Russia After Kursk

By Richard Grenier

Russia is in a state of moral turmoil not seen since the 1917
Revolution. The Czech uprising against Soviet rule in 1968 called forth
an invasion of a quarter of a million Russian troops, with tanks and
armored personnel carriers, but the invasion was a response to a
(nominative) seizure of power by Czech reactionaries. But after a few
weeks of impassioned summits everything returned — with a bit of
loosening here and there — to pretty much the Soviet system. I lived in
Prague while this was going on (and was arrested by Red Army soldiers
for my trouble). But at the end not much had changed.
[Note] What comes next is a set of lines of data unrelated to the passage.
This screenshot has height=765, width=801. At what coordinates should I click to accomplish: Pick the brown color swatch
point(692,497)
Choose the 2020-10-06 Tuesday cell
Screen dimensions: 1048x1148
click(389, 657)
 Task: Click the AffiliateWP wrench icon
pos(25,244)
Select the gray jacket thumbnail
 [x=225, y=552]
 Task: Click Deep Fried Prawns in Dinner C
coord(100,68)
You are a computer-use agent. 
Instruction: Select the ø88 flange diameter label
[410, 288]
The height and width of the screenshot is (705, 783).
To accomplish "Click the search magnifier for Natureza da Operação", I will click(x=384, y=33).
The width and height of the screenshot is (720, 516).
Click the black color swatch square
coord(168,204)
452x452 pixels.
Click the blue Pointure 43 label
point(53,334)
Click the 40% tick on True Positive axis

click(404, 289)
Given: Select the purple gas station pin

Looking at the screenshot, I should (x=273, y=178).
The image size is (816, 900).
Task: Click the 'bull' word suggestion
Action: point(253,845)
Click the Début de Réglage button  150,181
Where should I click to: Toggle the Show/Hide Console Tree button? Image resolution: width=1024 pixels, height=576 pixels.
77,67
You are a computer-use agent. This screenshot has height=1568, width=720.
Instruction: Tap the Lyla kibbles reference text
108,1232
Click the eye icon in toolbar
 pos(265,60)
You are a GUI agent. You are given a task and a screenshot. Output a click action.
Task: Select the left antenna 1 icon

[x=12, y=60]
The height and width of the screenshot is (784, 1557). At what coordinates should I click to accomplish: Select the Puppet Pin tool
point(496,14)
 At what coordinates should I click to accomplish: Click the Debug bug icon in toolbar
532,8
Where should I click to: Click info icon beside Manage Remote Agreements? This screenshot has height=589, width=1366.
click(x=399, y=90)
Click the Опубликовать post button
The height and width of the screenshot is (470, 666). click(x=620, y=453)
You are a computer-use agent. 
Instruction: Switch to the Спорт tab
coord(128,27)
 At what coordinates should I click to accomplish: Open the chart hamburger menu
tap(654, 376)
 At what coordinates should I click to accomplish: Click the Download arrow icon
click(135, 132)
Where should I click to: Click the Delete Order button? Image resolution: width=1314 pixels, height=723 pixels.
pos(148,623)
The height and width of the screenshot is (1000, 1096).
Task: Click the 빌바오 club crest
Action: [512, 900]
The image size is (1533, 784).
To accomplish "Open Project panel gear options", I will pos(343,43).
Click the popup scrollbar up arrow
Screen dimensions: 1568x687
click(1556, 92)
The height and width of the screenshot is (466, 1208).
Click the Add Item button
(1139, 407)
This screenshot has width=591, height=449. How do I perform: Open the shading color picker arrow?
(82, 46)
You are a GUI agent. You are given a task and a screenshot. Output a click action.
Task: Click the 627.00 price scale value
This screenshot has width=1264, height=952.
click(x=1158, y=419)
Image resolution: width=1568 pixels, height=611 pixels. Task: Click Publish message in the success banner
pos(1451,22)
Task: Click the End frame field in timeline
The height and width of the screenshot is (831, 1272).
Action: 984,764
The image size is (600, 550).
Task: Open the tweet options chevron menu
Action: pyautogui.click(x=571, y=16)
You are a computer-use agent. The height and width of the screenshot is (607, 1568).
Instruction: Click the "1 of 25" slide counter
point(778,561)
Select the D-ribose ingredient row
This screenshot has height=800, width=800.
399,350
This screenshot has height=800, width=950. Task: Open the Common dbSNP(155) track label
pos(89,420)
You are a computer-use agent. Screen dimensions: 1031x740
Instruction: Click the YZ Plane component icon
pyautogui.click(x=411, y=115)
But another Russia was brewing, which came to the surface only 32
years later, with a chorus of criticism of the Kursk affair. And
criticism is an understatement. The Russian people, who had been
promised eternal independence, were in a rage, not hesitating for a
second to denounce openly — and to the Western media — the heartless
and brutal behavior of their government. The Russian media, reformed at
last on the model of the free radio broadcasts that Radio Liberty and
Radio Free Europe had been beaming into their empire for so many
decades, spared no detail in exposing the government’s lies and the
callous behavior of its leader, Vladimir Putin. The frolicking of Putin
at the resort of Soichi on the Black Sea, while his sailors suffocated
on the disabled submarine Kursk in the far north, will be remembered a
long time.

Russia has cultivated in recent years an appreciation of the rules of
accountability, which citizens of democratic societies have come to
expect from their governments. It is new in Russia. As put most
succinctly by Zbigniew Brzezinski, National Security adviser under
President Jimmy Carter, more Russians now sense that Vladimir Putin is
not so much the breath of the future as the last gasp of the Soviet
past. Unfortunately this rather gross distinction was lost on many of
the most prominent Western leaders, almost all of whom have positively
heaped undeserved praise on the new Russian president. Bill Clinton,
British Prime Minister Tony Blair, and German Chancellor Gerhard
Schroeder — the heart of the West — have without exception behaved as
if Russia now gave the orders.

In the United States, neither Republican nor Democratic party
electoral platforms reflect a strategic understanding of the need to
create conditions that will help Russian society free itself from the
reactionary elements of the Soviet past. Indeed the Democratic
platform’s call to continue “engagement” conveys little more than a
cowardly courtship of Russian officialdom.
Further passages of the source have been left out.